DATA RECORDS:
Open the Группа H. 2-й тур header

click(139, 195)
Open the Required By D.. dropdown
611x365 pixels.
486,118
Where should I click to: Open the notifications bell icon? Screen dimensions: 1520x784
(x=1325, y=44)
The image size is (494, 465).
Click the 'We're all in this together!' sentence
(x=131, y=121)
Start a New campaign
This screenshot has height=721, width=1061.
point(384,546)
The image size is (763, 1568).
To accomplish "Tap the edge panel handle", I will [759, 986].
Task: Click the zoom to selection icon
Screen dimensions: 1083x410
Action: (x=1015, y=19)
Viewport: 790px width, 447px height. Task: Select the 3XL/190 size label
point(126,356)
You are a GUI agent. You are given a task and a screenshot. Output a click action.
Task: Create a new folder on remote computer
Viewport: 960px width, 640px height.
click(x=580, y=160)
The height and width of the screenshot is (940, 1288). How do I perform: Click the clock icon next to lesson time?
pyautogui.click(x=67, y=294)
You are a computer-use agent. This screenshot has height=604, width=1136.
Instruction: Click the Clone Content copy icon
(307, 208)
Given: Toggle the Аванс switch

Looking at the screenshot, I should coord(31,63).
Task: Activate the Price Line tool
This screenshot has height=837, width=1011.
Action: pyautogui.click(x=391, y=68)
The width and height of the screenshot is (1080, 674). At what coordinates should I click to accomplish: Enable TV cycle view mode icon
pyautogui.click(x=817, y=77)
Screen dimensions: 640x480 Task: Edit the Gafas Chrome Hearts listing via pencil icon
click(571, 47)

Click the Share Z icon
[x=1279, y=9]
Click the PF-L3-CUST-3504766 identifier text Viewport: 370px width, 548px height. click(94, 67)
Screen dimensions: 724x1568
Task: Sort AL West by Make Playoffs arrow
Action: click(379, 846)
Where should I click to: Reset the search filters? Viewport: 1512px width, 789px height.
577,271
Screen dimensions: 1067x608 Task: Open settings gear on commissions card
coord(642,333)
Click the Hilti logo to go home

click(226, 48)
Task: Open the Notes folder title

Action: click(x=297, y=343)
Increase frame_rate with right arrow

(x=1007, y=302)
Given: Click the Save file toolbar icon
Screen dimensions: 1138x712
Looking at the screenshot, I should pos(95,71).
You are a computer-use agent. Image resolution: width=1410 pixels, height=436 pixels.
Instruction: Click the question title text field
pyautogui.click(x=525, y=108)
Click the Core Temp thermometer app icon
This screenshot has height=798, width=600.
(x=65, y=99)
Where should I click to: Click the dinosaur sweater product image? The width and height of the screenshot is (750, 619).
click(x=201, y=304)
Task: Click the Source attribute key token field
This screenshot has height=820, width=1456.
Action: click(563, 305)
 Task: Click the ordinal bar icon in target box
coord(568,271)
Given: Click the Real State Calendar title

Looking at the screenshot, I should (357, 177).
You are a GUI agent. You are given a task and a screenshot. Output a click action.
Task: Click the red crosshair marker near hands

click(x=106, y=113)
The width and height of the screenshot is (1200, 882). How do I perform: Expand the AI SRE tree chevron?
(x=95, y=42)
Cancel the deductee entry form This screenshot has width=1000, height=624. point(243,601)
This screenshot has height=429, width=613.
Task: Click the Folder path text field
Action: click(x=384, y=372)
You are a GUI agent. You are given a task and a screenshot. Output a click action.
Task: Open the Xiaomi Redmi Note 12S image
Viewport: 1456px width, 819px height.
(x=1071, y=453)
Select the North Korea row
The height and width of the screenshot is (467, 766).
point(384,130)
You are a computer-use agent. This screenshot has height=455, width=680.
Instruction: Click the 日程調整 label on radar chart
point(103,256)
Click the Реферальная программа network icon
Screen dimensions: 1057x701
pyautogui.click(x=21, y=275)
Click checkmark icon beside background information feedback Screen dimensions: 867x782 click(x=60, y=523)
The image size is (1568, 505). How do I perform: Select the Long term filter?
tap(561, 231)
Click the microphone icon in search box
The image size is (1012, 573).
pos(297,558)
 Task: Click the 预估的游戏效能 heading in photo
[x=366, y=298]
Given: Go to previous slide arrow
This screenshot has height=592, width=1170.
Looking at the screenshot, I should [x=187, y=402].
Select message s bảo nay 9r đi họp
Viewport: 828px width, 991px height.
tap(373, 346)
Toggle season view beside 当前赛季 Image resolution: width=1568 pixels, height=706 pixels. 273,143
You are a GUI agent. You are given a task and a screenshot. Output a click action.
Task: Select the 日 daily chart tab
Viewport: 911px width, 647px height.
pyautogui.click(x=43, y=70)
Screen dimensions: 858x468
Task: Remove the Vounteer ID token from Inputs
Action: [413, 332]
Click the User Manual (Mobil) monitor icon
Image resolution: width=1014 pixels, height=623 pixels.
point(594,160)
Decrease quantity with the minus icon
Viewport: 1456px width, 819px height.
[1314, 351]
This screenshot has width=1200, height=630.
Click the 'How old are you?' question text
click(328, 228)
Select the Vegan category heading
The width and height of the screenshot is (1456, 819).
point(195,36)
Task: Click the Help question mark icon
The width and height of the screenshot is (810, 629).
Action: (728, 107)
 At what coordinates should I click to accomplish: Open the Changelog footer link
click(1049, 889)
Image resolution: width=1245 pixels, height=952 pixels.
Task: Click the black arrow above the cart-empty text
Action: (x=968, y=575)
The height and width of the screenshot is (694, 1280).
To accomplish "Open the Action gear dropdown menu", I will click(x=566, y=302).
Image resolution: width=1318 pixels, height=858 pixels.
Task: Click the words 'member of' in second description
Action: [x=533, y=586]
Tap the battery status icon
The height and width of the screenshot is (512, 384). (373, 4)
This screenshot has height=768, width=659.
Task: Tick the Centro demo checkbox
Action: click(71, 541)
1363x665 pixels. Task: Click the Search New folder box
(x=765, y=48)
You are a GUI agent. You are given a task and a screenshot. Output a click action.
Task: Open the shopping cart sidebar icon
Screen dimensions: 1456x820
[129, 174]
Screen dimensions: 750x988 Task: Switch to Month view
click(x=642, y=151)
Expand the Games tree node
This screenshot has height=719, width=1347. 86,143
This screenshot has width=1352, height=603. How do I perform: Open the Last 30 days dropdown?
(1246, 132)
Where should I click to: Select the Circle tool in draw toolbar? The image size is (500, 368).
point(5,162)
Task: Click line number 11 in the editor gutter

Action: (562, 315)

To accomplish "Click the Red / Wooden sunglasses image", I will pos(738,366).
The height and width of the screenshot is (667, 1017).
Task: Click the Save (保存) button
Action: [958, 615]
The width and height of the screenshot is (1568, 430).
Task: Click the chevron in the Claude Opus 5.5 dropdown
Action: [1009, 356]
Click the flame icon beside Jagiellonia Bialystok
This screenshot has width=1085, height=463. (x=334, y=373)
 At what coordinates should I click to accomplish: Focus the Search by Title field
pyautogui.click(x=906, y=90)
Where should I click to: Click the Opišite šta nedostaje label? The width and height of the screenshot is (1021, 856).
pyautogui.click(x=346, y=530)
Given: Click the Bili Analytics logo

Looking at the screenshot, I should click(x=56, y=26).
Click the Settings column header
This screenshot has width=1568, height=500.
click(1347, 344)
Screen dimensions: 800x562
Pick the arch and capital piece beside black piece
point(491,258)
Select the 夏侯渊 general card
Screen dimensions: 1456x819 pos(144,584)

WHAT YOU NEED TO DO:
Answer with one number, namely the count of lines in the entries that include the word "computer".

TASK RESULT:
4